Wild Food of the Month July: the pine kernel

Before July is over, and as it's been raining today, here another installment of our popular series: Wild Food of the Month. Summer is a time when I do slightly less wildfood foraging, because there's such a glut of cultivated veg in the garden, which doesn't mean we cease finding free food altogether though. We eat purslane on a practically daily basis in salads and as part of mixed juices. Now I have discovered amaranth it's leaves feature regularly in soups and bakes. Not to mention early windfall apples and pears providing us with juice. But today I'd like to talk about something you may not readily associate as a wild food.

The seeds of all species of pine tree are in theory edible, however most are far too small and fiddly to bother with. The most commonly used pine kernel comes from the Mediterranean stone oak. You gather the cones around this time of year, checking them for evidence of seed. You will probably find some loose on the ground as well.


Then you peel of the scales on by one to reveal one or two seeds under each. This is an extremely messy and sticky job as you can see from the state of my hand, mind you it smells nice.


Next you have to crack the hard shell around the actual pine kernel. You can do this with a wee tap of a small hammer (sorry couldn't find a smaller one),


or with the narrow bit of your nutcracker.

If you are unlucky your shell will be empty, as happens with at least 50%



But if you are lucky you'll find a small precious pine kernel.

The shell is extremely tough so it took me the best part of an hour to just get a small handful. It explains why they are so expensive when you buy them in a shop, however, fresh like this they actually taste of pine resin and are really aromatic, unlike most shop bought varieties which only seem to add texture to your pesto.
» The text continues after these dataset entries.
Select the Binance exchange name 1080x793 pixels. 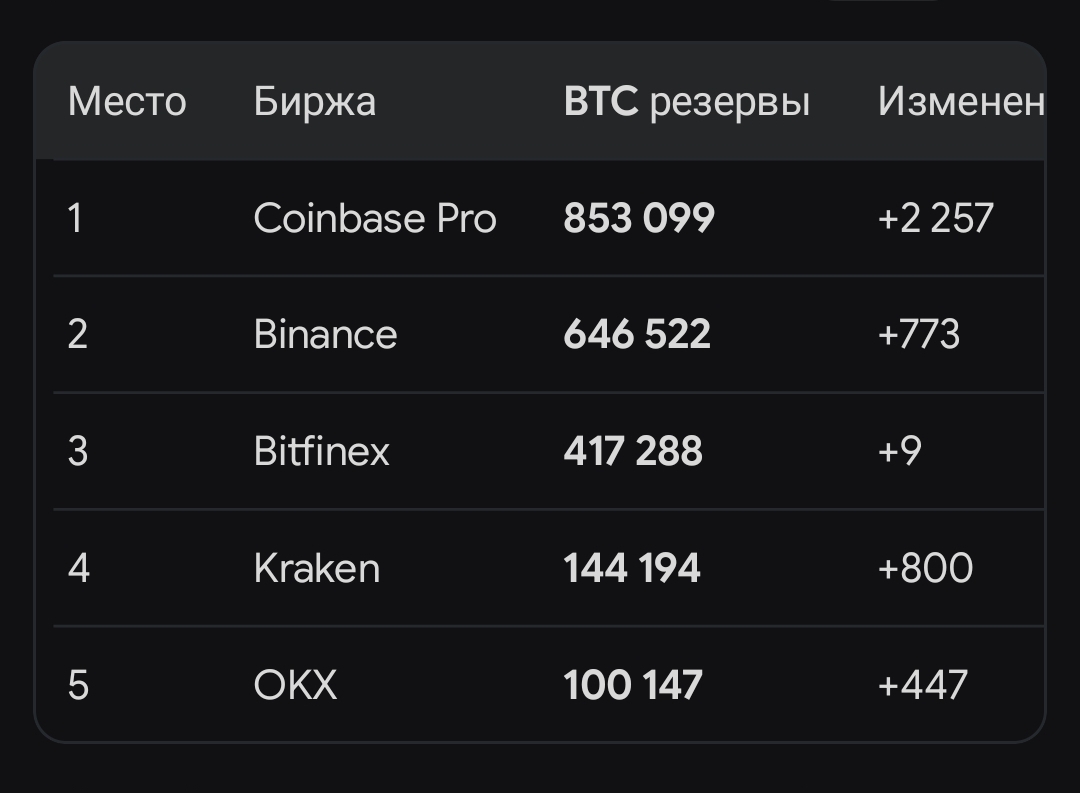click(x=325, y=335)
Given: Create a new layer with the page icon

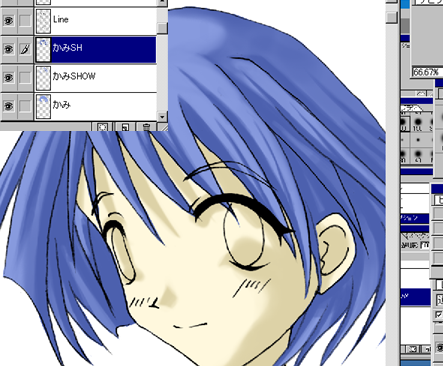Looking at the screenshot, I should click(x=125, y=127).
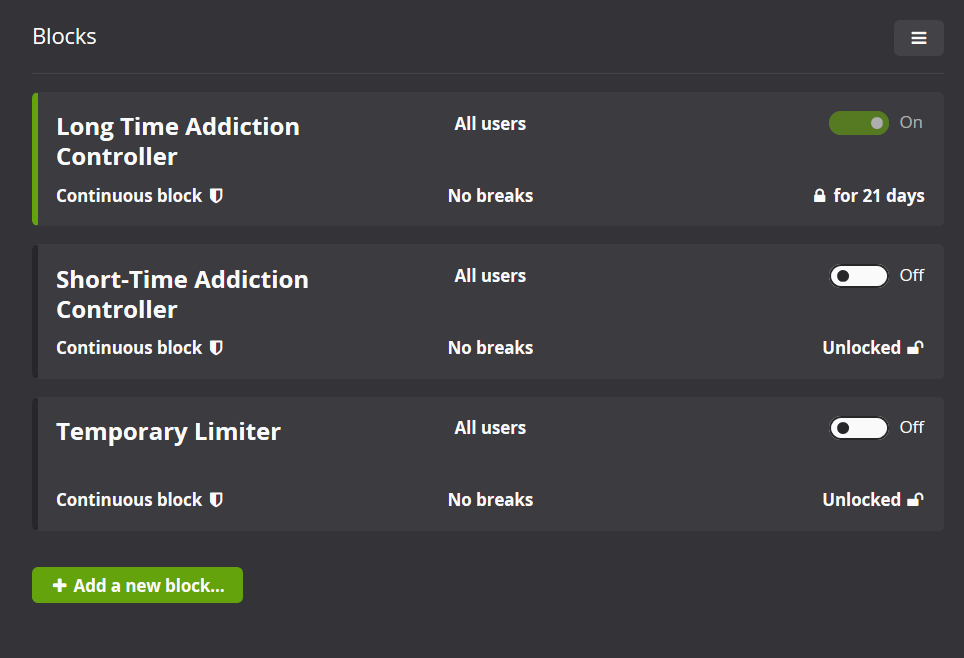The image size is (964, 658).
Task: Click shield icon on Short-Time Addiction Controller
Action: 216,347
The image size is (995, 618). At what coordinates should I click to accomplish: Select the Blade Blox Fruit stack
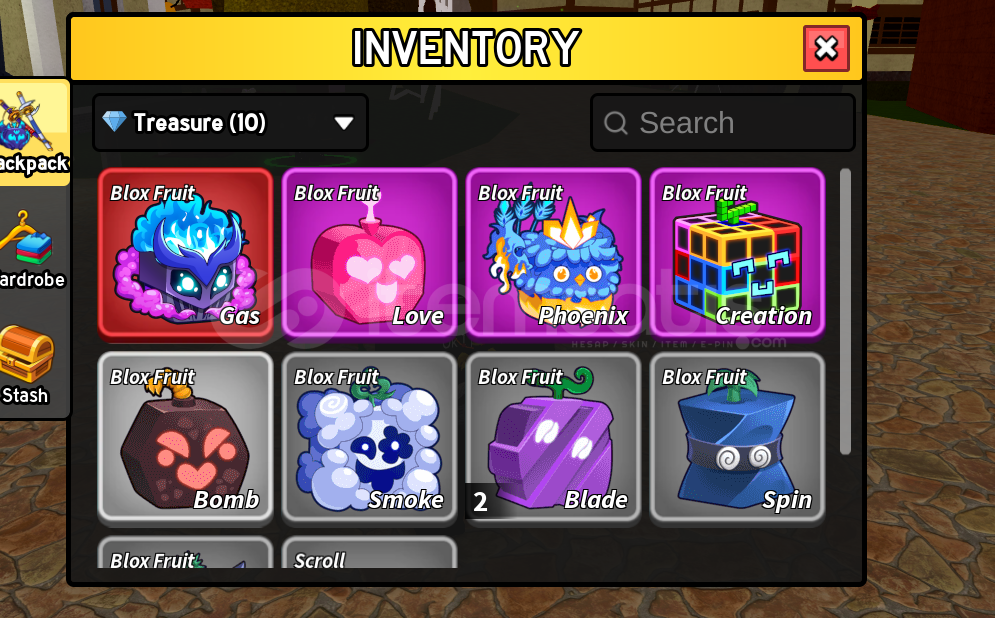click(553, 437)
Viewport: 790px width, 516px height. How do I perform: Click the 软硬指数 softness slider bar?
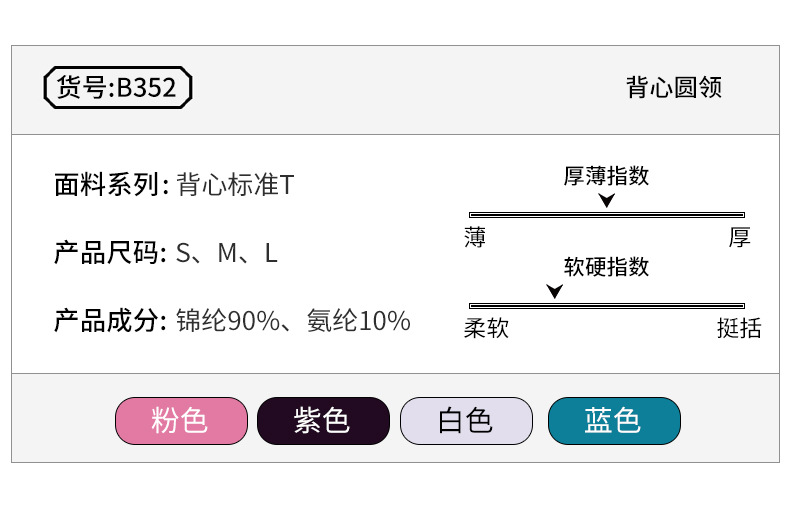(607, 305)
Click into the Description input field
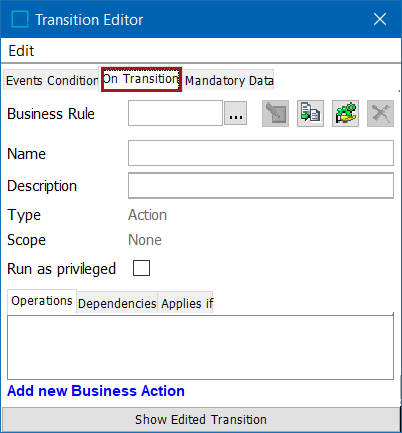The width and height of the screenshot is (402, 433). (x=261, y=185)
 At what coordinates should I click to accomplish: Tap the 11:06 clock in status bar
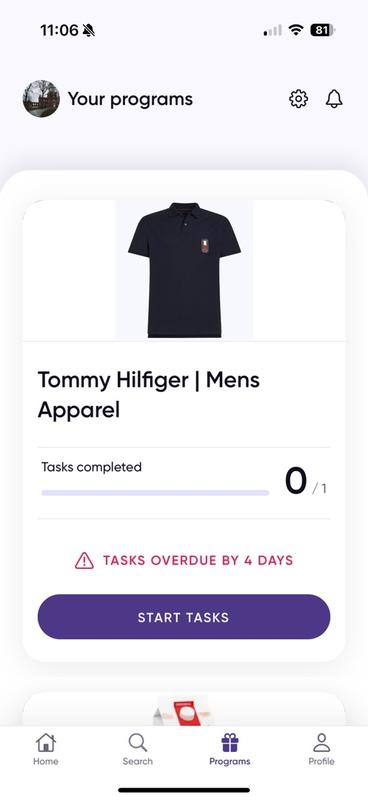(x=59, y=31)
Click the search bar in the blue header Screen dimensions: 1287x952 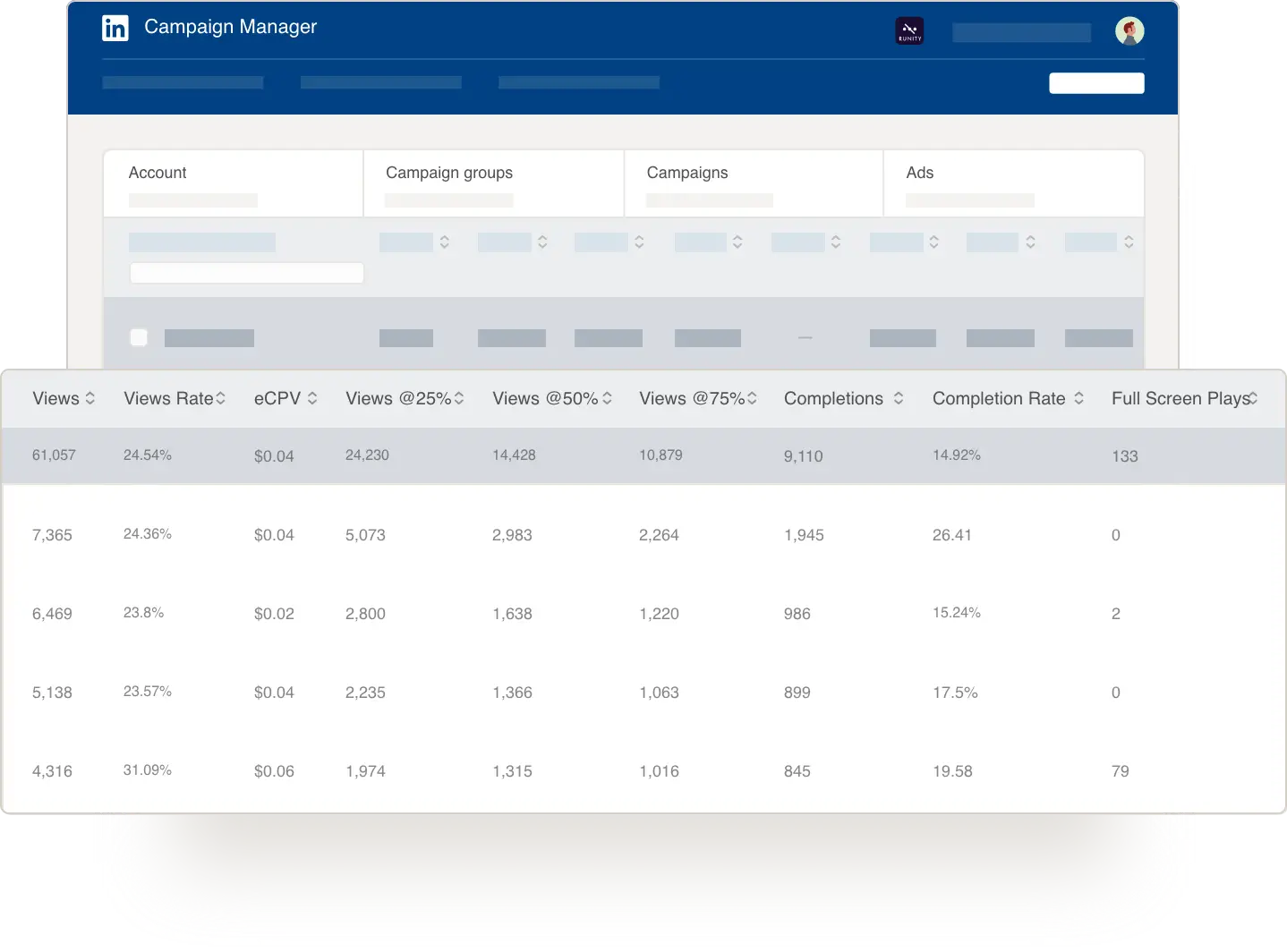(1020, 31)
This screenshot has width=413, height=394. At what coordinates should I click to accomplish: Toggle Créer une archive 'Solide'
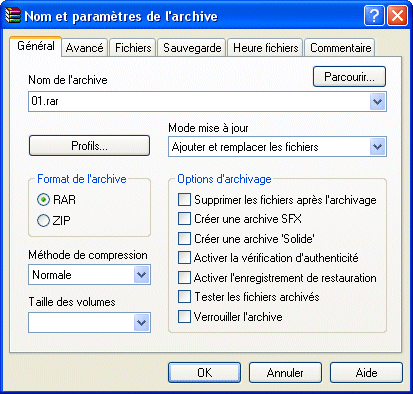pyautogui.click(x=184, y=239)
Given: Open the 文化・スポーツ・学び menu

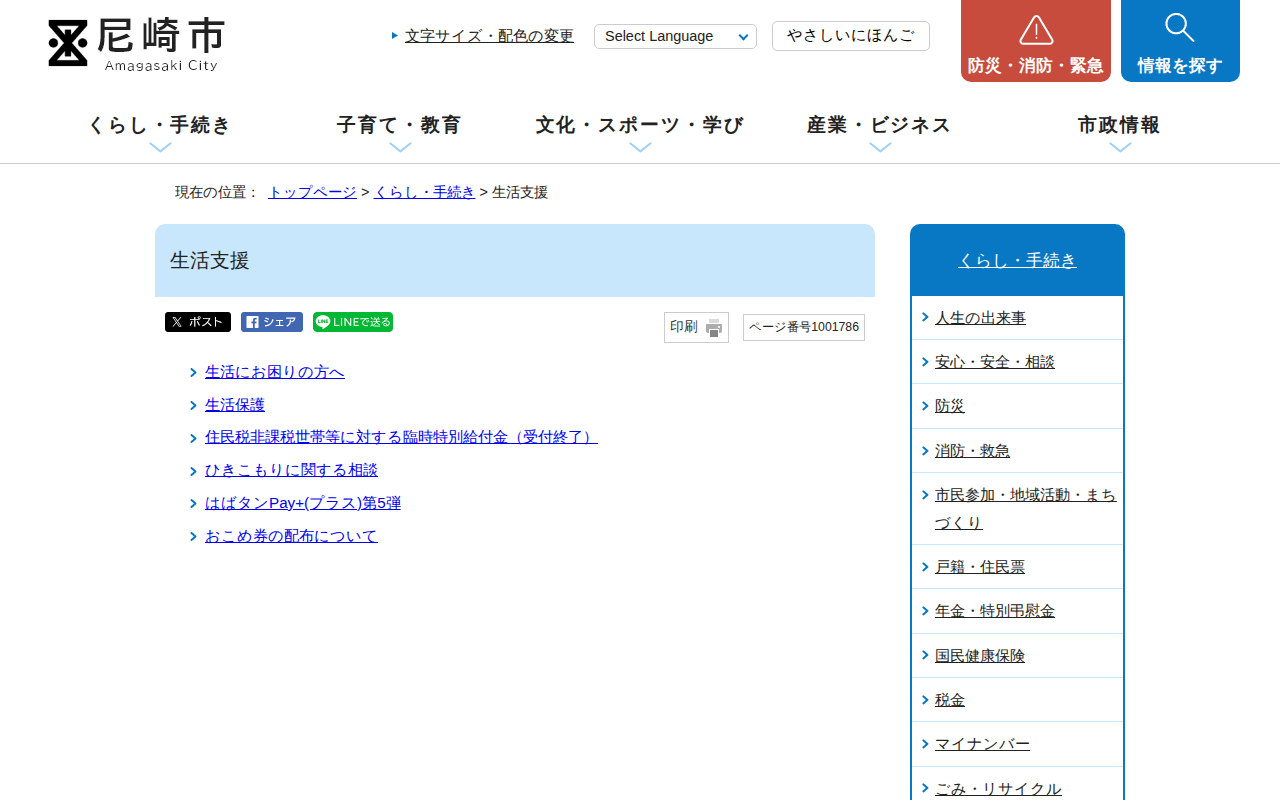Looking at the screenshot, I should (640, 125).
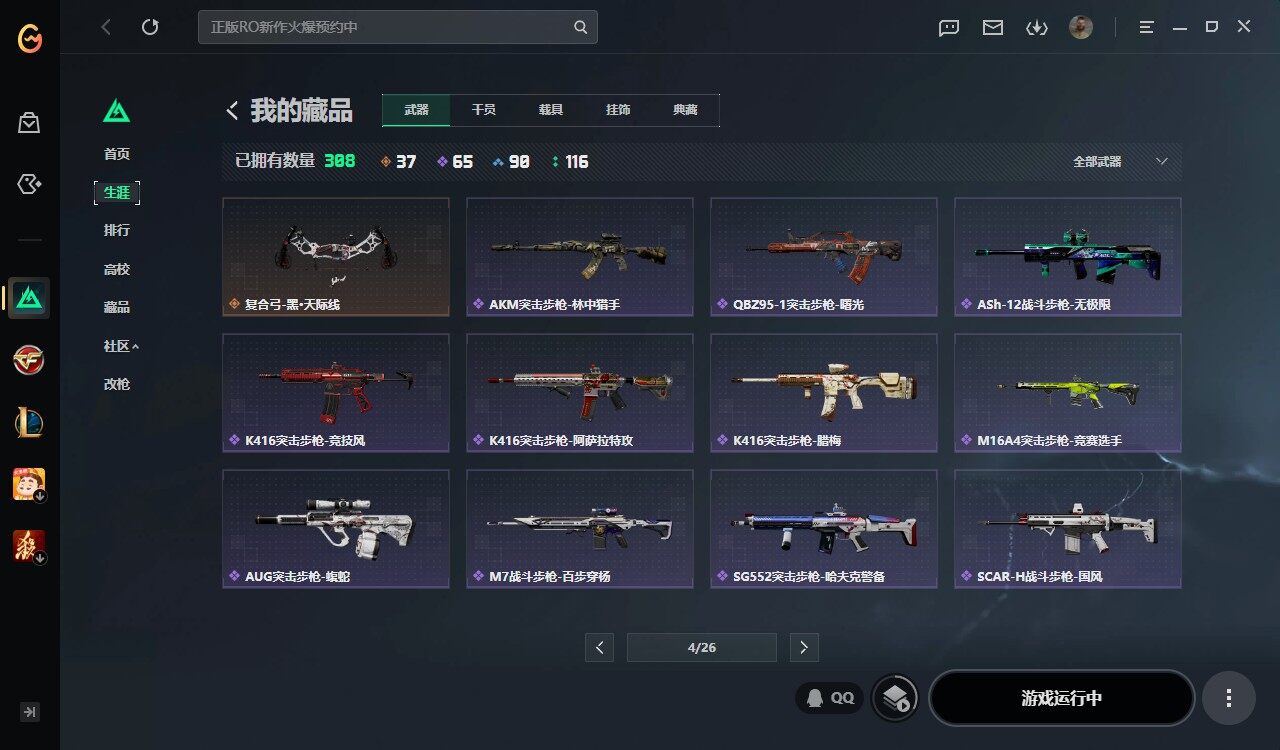Image resolution: width=1280 pixels, height=750 pixels.
Task: Open the mail envelope icon
Action: coord(993,28)
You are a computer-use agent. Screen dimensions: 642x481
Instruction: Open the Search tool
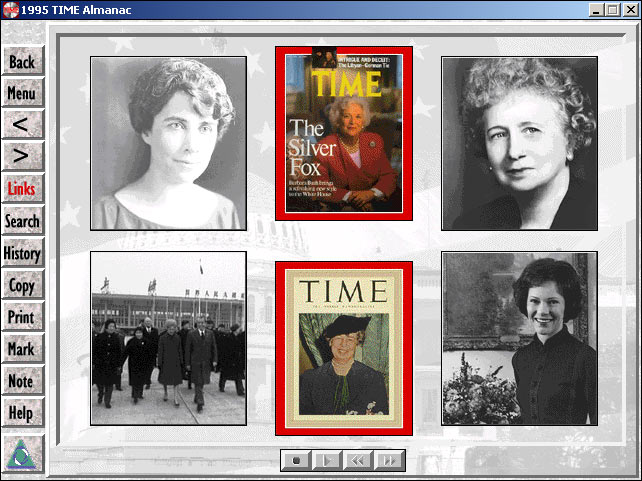pos(22,221)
Yes and pesto is of course the traditional way of using pine kernels in our parts, but it's lovely added to other dishes too. I used the other day to add to a squash, dried fruit and pine kernel Pilau. That was after I had finished playing silly buggers with the squash and pretending I was Johnny I'm-a-bit-constipated Wilkinson kicking a penalty in rugby


Tuesday, 31 May 2011

On Weeds and the Meaning of Life

Every plant-loving gardener massacres plants by the tens of thousands every year. A market gardener kills millions every week.  And their only crime is that they are seeking their place in the sun.  Tragic isn't it?  For them, natural selection has been superseded by the whim of a bloke with a sharp stick.
Chas Griffin from More Scenes from a Smallholding



It's the time of year again where we battle against those un-invited guests in our gardens: weeds.  Don't you hate them?  We spend so much time detroying plants instead of getting on with the real job of growing plants.  But hey, hang on a sec...is this really so?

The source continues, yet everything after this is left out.